Seth explains why he believes the item stands in his updated version. As the editor who suggested it and approved it in the first place, I think it’s proper for me to explain why I think it stands as well.

Tapper and Hayes say O’Donnell was taking an adversarial tone, that this is what the White House press corps does, that it was totally appropriate, and that it was “scurrilous” (Tapper’s word) to suggest otherwise. These are reporters I respect and like, and they have a point about style—that baiting is a way of trying to get news out of a flak. But what Seth perceived and what I perceive in O’Donnell’s words (discernible in the 45 seconds before she said the words that we made controversial) is the revelation—through tone and comportment—of her own view. This is something to which I, as a conservative member of the media and watcher of media for three decades now, have long since been hypersensitive. The raised eyebrow, the cynical half-glance, the ironic turn of phrase, some inappropriate anger—these are all behavioral cues that reveal a supposedly objective reporter’s true feelings and in which they unconsciously express their ideological fealties.

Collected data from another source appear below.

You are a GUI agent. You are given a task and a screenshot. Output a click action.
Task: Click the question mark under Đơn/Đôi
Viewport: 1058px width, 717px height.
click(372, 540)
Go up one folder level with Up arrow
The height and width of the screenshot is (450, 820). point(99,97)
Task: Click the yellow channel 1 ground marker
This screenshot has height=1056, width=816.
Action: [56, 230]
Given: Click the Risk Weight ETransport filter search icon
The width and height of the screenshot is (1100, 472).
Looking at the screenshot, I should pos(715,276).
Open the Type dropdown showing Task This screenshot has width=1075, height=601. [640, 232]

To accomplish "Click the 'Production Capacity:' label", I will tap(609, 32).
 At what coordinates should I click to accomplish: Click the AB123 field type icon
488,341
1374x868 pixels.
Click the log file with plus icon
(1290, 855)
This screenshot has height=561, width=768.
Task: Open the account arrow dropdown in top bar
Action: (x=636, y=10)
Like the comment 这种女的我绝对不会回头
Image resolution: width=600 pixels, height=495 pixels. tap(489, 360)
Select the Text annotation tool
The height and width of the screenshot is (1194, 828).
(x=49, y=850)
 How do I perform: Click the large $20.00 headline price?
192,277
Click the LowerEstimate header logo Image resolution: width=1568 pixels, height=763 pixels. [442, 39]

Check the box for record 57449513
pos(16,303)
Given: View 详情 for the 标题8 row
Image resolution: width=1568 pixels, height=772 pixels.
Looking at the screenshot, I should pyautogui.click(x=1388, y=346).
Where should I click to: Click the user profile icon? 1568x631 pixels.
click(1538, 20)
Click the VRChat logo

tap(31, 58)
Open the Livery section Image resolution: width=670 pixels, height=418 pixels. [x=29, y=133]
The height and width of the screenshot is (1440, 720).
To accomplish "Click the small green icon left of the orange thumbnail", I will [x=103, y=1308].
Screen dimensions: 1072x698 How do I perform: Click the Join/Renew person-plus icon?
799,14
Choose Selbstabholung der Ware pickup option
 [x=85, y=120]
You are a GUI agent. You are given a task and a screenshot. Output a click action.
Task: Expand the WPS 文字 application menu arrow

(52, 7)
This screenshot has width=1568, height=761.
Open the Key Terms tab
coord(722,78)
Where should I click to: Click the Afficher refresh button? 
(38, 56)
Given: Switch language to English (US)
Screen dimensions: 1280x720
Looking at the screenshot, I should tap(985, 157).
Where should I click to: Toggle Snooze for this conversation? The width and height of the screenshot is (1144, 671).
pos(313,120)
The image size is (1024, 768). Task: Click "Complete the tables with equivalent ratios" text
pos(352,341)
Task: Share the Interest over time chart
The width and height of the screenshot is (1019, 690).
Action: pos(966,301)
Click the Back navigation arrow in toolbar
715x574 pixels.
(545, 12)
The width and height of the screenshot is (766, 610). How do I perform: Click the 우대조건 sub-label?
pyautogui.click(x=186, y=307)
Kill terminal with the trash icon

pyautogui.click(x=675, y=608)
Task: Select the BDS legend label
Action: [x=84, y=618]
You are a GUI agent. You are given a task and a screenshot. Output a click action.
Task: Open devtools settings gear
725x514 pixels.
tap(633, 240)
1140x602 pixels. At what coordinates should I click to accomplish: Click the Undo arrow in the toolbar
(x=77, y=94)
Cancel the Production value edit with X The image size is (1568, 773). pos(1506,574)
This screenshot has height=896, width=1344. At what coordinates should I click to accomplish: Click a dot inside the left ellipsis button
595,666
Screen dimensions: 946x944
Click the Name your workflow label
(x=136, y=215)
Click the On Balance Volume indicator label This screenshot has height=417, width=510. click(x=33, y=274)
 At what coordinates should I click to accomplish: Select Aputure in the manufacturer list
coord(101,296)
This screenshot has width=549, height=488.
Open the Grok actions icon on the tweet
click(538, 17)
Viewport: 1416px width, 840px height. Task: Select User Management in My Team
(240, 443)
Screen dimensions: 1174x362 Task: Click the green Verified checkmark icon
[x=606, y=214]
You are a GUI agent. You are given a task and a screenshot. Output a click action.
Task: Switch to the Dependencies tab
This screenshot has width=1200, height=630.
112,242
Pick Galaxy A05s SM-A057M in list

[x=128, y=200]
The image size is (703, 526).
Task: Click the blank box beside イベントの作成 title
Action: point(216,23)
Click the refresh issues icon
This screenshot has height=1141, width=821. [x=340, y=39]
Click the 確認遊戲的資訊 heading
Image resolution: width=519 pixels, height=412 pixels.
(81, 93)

Hayes, who is himself a conservative, did not see that in O’Donnell’s questioning. So obviously the opinion is debatable. By definition, the hypersensitive can maybe be oversensitive. And the debate was obviously complicated by the fact that we opened ourselves up to fair criticism in our original item because we did not feature the qualifying quote, which was and is very difficult to hear. It’s up to you to judge whether Seth and I are right that O’Donnell inadvertently added a note of emotional urgency to the point she was making that came out of unguarded personal conviction.